真木(見田)さんの著作を読んだのは今回が初めて。
読まなきゃなと思って30年以上経ってしまった。
こういった場合、あの頃読んでもわかんなかったなというパターンと、あの時読んでおけばよかったというパターンがあるが、今回は後者。
貨幣と時間の類似性なんて論考は今読むよりもっとワクワクしただろう。
それより何より学術的な文章から未来を感じることができる、そんな感覚をあの頃味わいたかった。
先日、中上健次さんの「千年の愉楽」を読んだけど、本作を読んだ後だったらなお深く読めたかもしれない。

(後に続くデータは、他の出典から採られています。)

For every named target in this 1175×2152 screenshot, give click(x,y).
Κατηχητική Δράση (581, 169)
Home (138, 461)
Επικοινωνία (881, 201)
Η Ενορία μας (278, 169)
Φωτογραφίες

比較社会学がどんな学問かはよくわからないし、哲学、文学、歴史なども登場するので、ただ興味本位で本を手にする私にはスイスイ読めるものではなかった。
けれど、金田一耕助が寺の過去帳から謎解明の一端を見つけ出すかの如く、真木さんがいろいろな書物を取り上げて論を進める語り口は心地よいものだった。
日頃感じるどこか追い込まれるカンジや川辺で緑に囲まれている時のカンジ、その時間感覚とその時の心もちが本書を読むとなんとなくわかるし、そして、私は何をどうしようと考えているのかということに思いやる。